— SOURCE EXCERPT —

_ _ _ _ _ _ _

Most of the Registration States require registration, including the filing of an application, a required filing fee ranging between $125-$750, consent for service of process, a disclosure document with required exhibits, audited financial statements, and most states review the FDD and provide comments requiring changes to the FDD.31 Registrations must be renewed or updated annually.

A few Registration States have less onerous registration requirements than others. For example, Michigan has the simplest registration process, requiring only a one-page notice that identifies the franchisor and its agent for service of process in Michigan.32 The registration is good for one year. Wisconsin and Indiana have a simplified registration process and do not require an examiner’s review of the FDD.33 The registration is complete upon filing an application together with the franchisor’s current disclosure document.34 In Hawaii and South Dakota, the registrations are effective 7 and 10 days respectively, after the application and disclosure document are filed in those states.35 However, in Hawaii, the applications are subject to review and a stop order may be issued at any time by an examiner.36

As with the federal requirements under the FTC Rule, in most instances, the states require that the registered FDD be delivered to the prospective franchisee not less than 14 full calendar days (or 10 business days, depending on the state) before any document can be signed by the prospective franchisee or any consideration can be given to the franchisor.

Additionally, most state franchise laws require the disclosure document to be delivered to prospective franchisees in their state. Depending on the state the prospective franchisee will be considered to be “in the state” where any of the following tests are met:

1) meetings between the franchisor and the prospective franchisee take place in the state; 2) the prospect resides in the state; 3) the prospect is domiciled in the state; 4) the acceptance of the offer is directed to the state; 5) the offer originates from the state; 6) the offer is directed to the state (in some states, that the proposed business will be located in the state); or 8) in some states, the proposed franchisees sales territory is located in the state.

 

Under these scenarios, it is possible that multiple state laws could apply to the sale of single franchise and the franchisor would be required to register in each of the applicable registration states.

_ _ _ _ _ _ _

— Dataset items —
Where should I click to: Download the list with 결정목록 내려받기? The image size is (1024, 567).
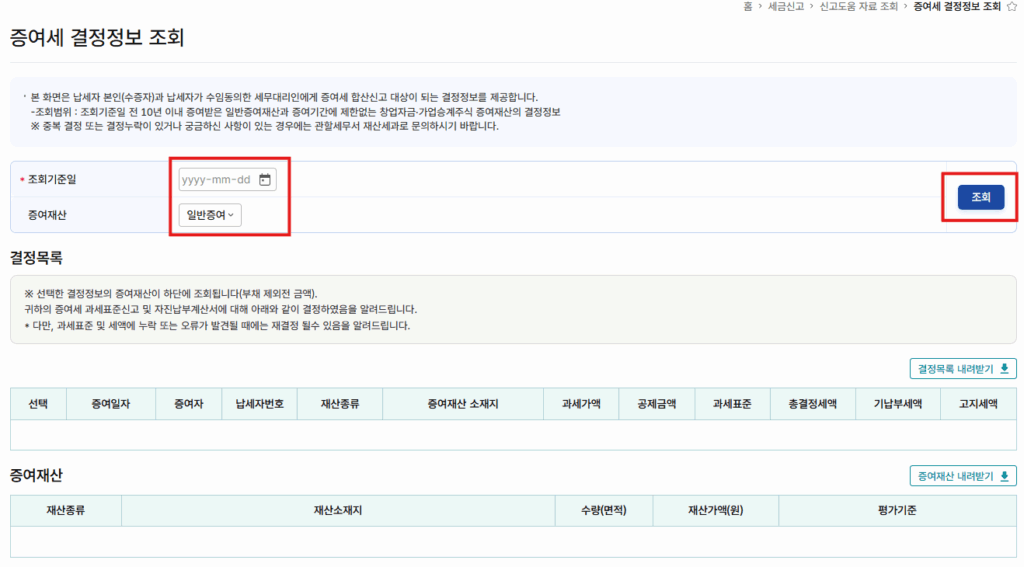point(962,368)
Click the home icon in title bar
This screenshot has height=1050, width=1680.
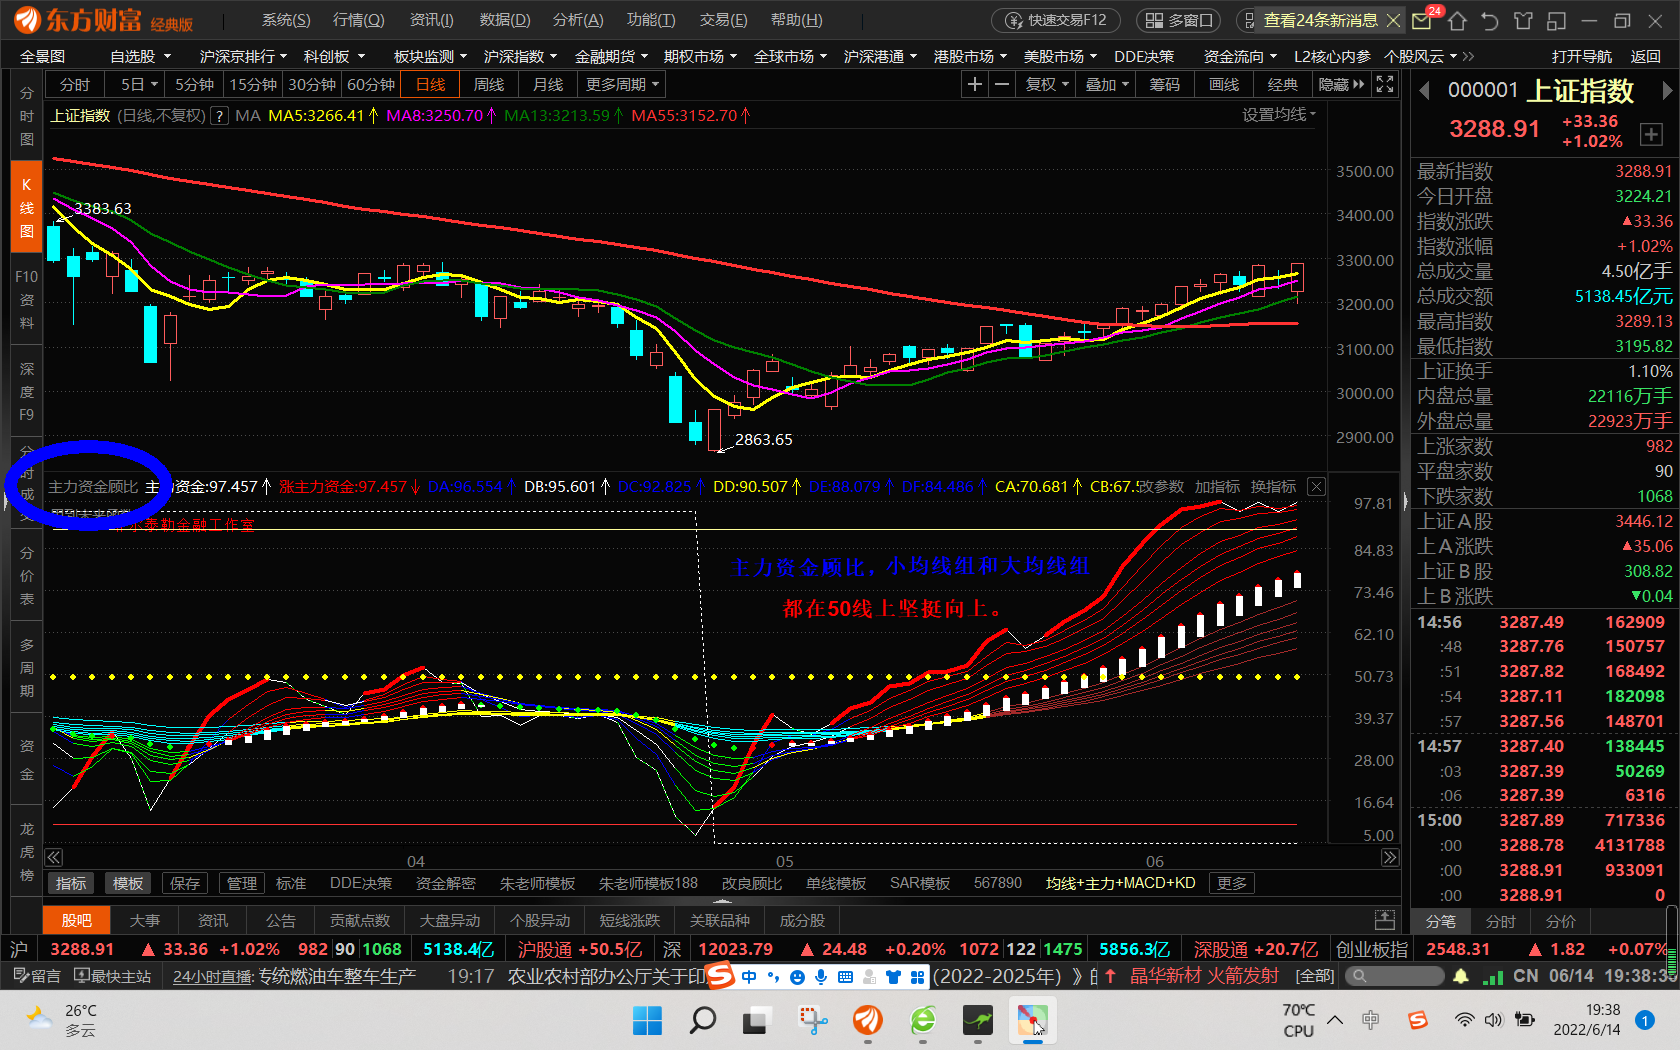(1457, 20)
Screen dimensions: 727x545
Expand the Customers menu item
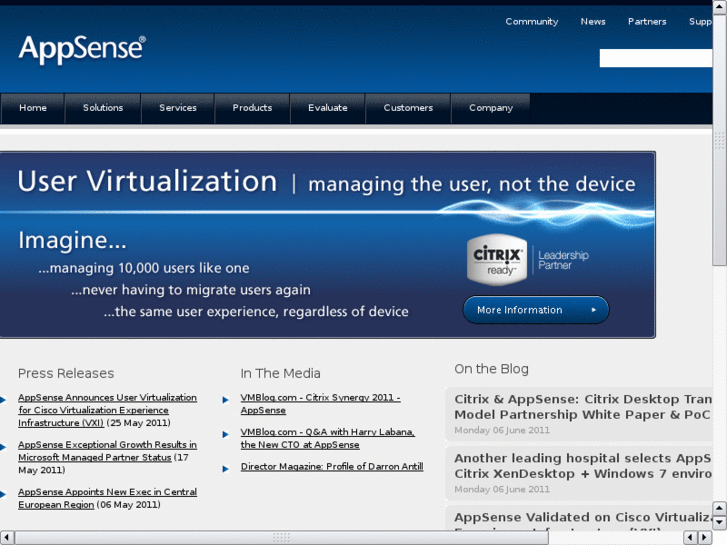(x=408, y=108)
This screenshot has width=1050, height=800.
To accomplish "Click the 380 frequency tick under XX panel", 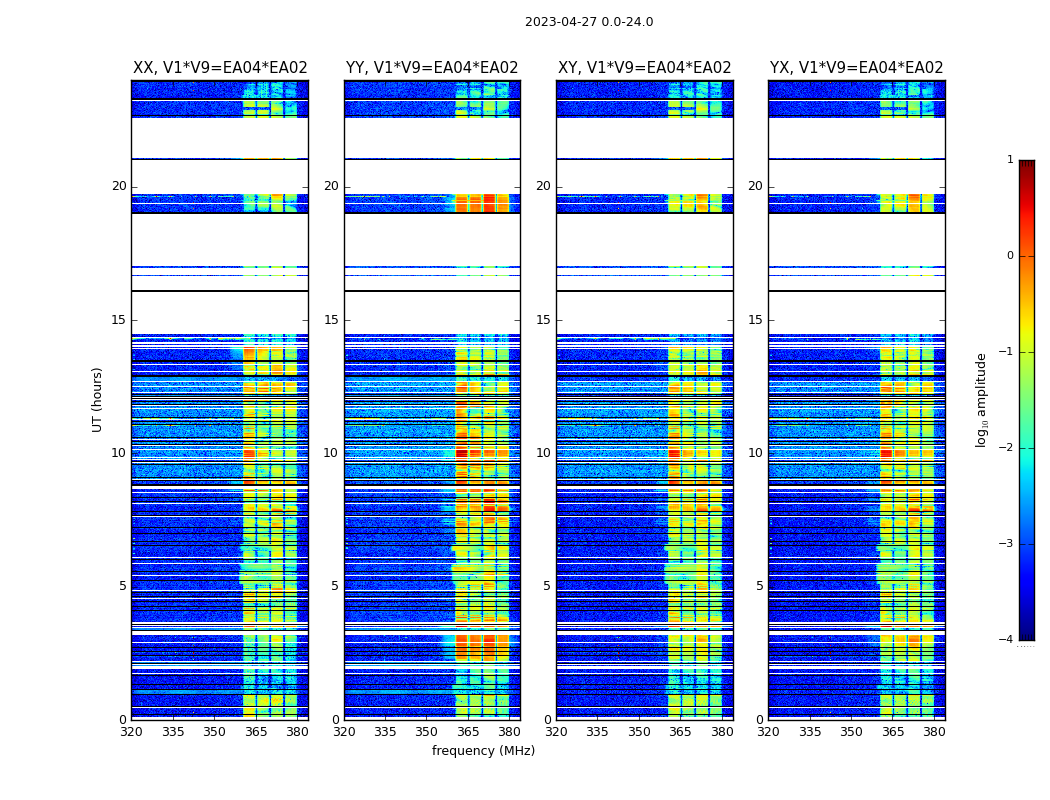I will (x=297, y=732).
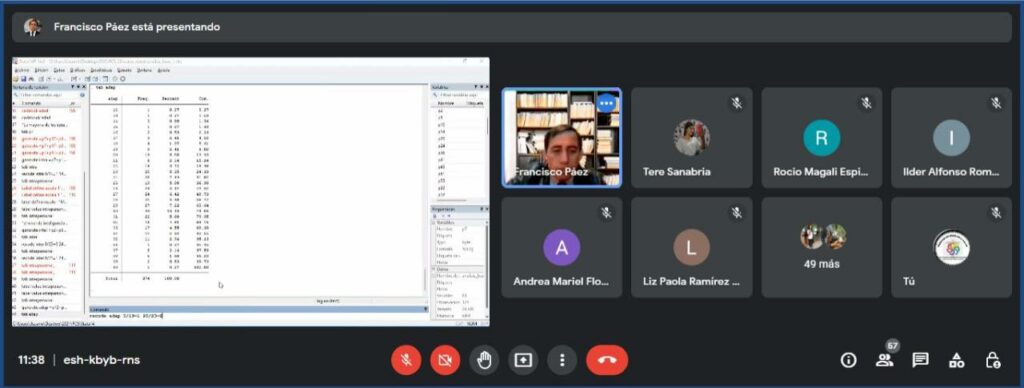The width and height of the screenshot is (1024, 388).
Task: Open the Archivo menu in Stata
Action: click(22, 69)
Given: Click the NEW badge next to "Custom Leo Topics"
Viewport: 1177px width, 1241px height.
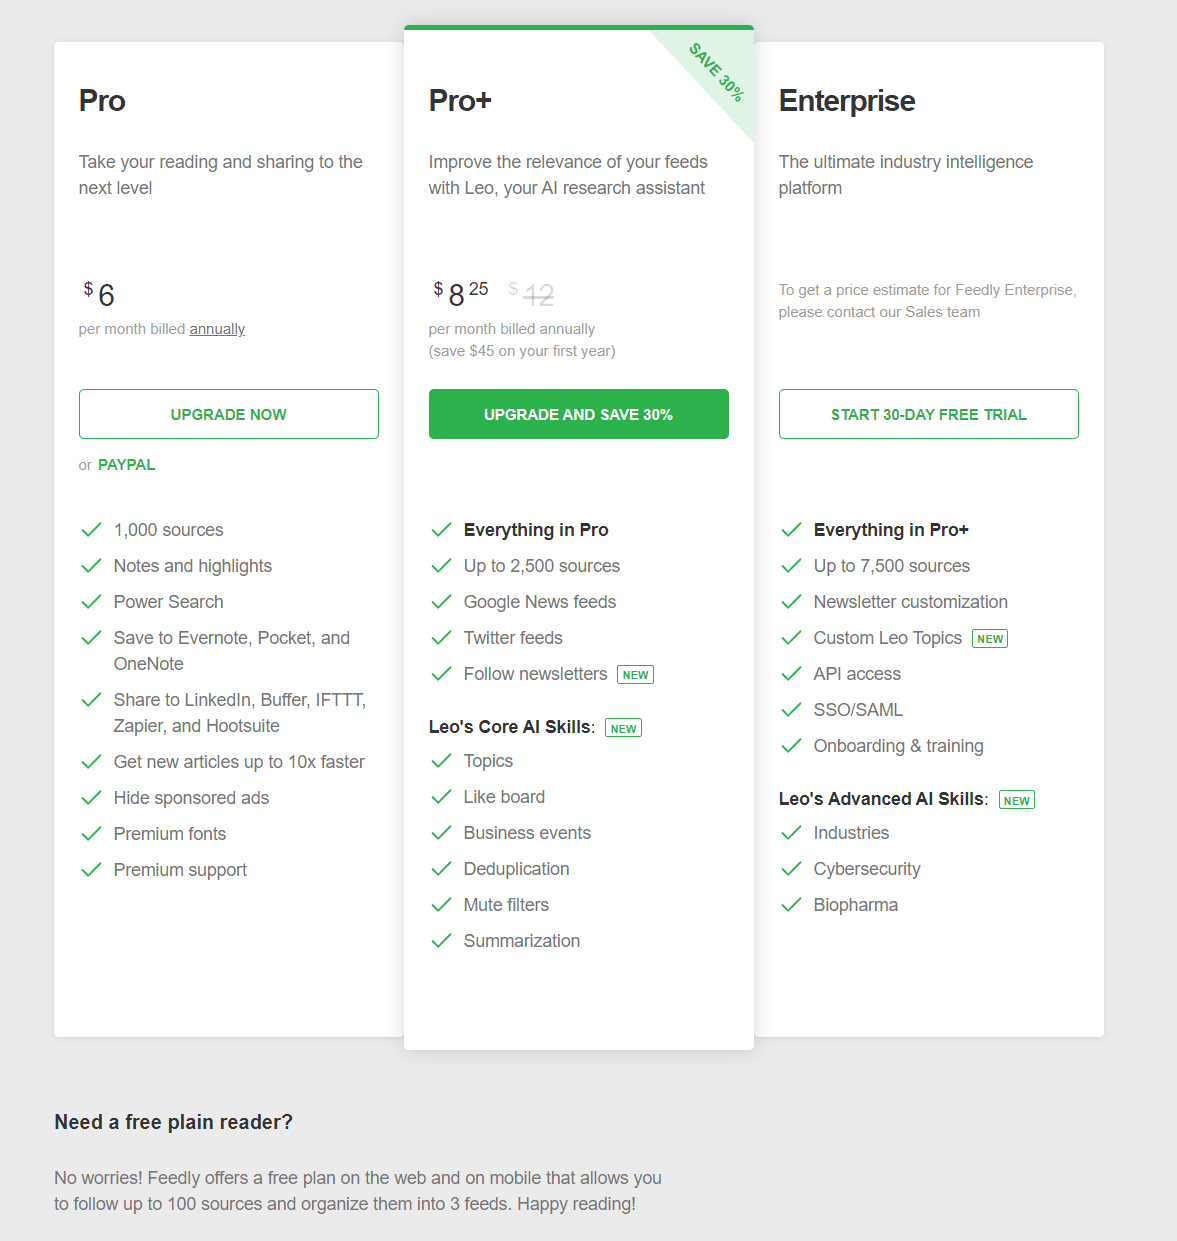Looking at the screenshot, I should 989,638.
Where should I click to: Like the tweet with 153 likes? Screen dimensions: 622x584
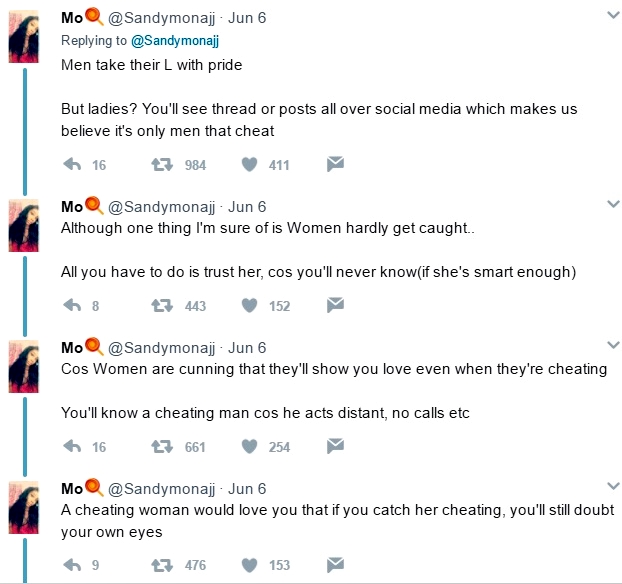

_ _ _ _ _ _ _

— GOAL OF THE EXERCISE —
Continue the passage on state franchise registration, starting right after its last sentence.

— ANSWER FOR THIS EXERCISE —
Some states, such as California, Hawaii, Illinois, Maryland, Michigan, Minnesota, Rhode Island, Virginia and Wisconsin have an exemption for out of state sales.38 This means that a franchisor headquartered in one of these states may sell to a prospect that does not reside in the state and whose franchise business will not be located in that state.

Furthermore, in some states, if a franchisor wishes to advertise its franchise to potential franchisees, the franchisor must register its FDD and submit any advertisement for approval before using the advertisement in such state.40 Exceptions are made for regional and internet advertising, but the state regulations regarding advertising and internet must be followed.41

It should be noted, that a franchisor must be also aware that certain state business opportunity laws such as Utah, Texas, Florida, and Connecticut require some type of registration. The registration is generally not complicated, requiring only a short notice, or exemption filing and consent for service of process.

BUSINESS OPPORTUNITY LAWS
When assisting a business in developing a franchise concept, the attorney must understand both franchise and business opportunity laws in order to ensure that the offering complies with applicable laws and regulations. Business opportunity laws are designed to regulate industries that have specified locations and services routes, such as vending machines, electronic amusement machines, rack-jobbers and certain types of dealerships and home manufacturing businesses.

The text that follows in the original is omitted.